SOURCE DATA
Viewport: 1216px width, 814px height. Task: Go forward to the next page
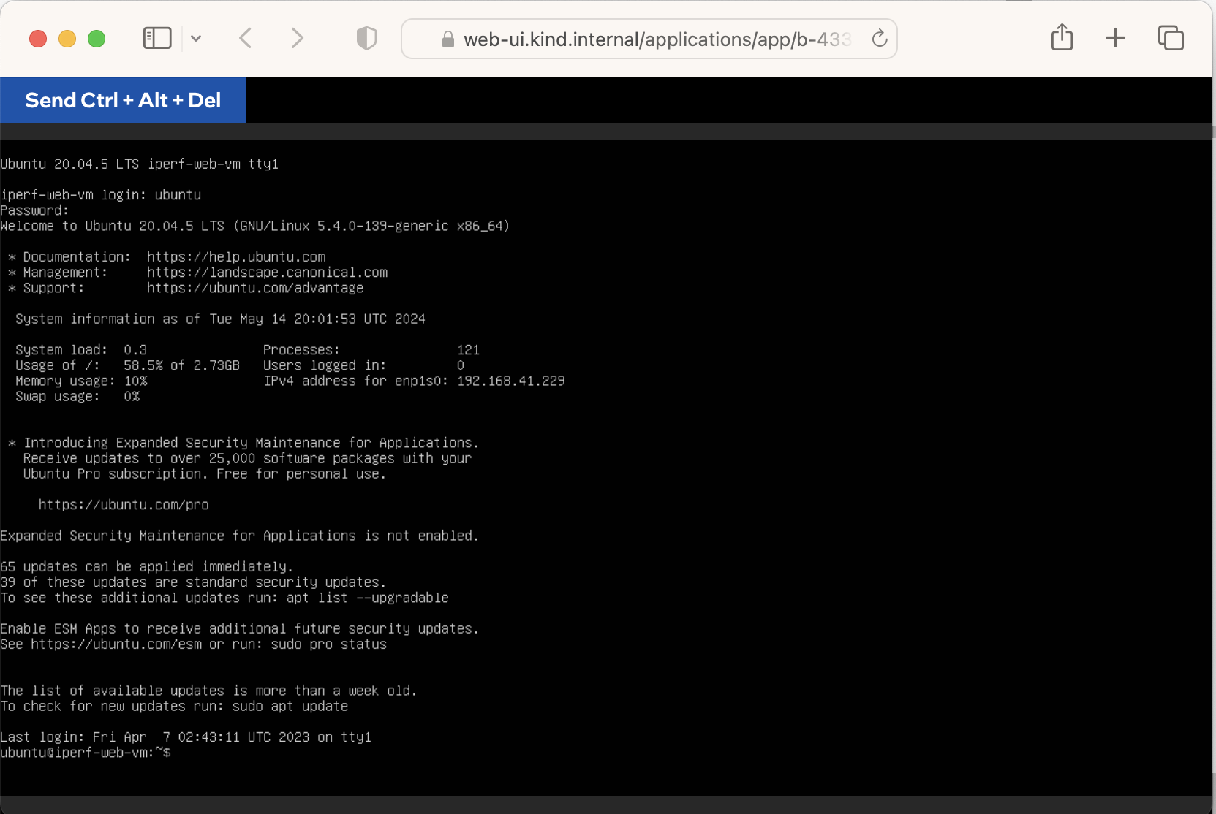pyautogui.click(x=297, y=38)
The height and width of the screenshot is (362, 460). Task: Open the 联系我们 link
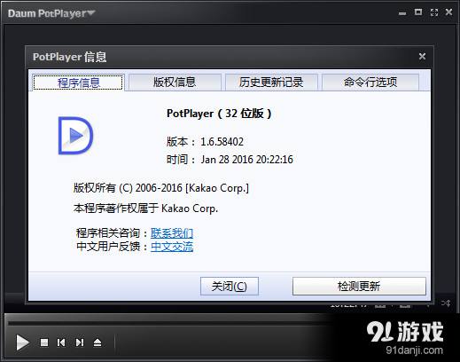[x=172, y=233]
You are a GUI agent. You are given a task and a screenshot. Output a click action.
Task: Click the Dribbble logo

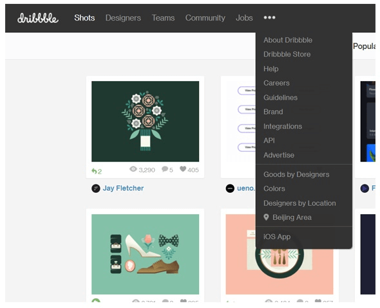tap(38, 18)
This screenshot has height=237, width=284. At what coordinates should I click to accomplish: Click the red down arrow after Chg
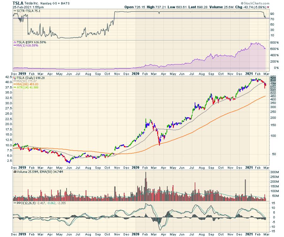tap(268, 7)
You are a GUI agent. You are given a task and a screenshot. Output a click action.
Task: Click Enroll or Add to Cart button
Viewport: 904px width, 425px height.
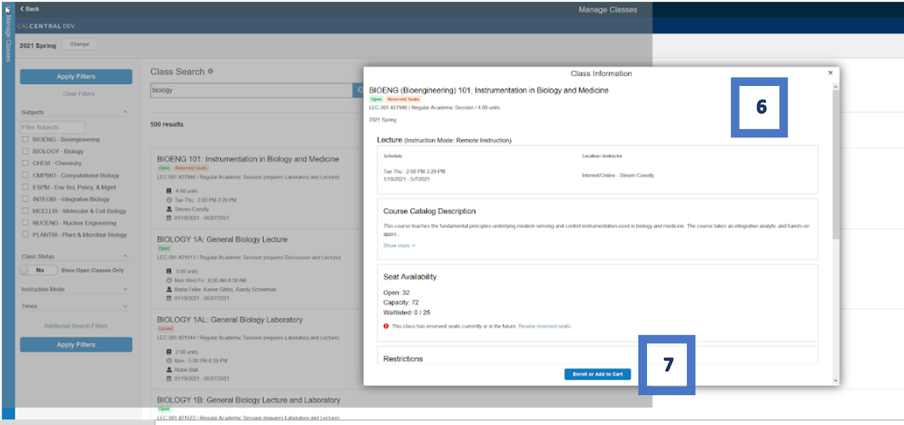[597, 374]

TASK GOAL
Set down the whole listing word for word, omitting the pictures.

RESULT OF THIS EXERCISE
Viewport: 1216px width, 814px height. Task: Go forward to the next page
pyautogui.click(x=297, y=38)
The height and width of the screenshot is (362, 460). Task: Open the 联系我们 link
[x=172, y=233]
You are a GUI agent. You are given a task and a screenshot. Output a click action.
Task: Click the Dribbble logo

tap(38, 18)
This screenshot has height=237, width=284. At what coordinates should I click to accomplish: Click the red down arrow after Chg
tap(268, 7)
You are a GUI agent. You are given a task and a screenshot. Output a click action.
Task: Click Enroll or Add to Cart button
Viewport: 904px width, 425px height.
[597, 374]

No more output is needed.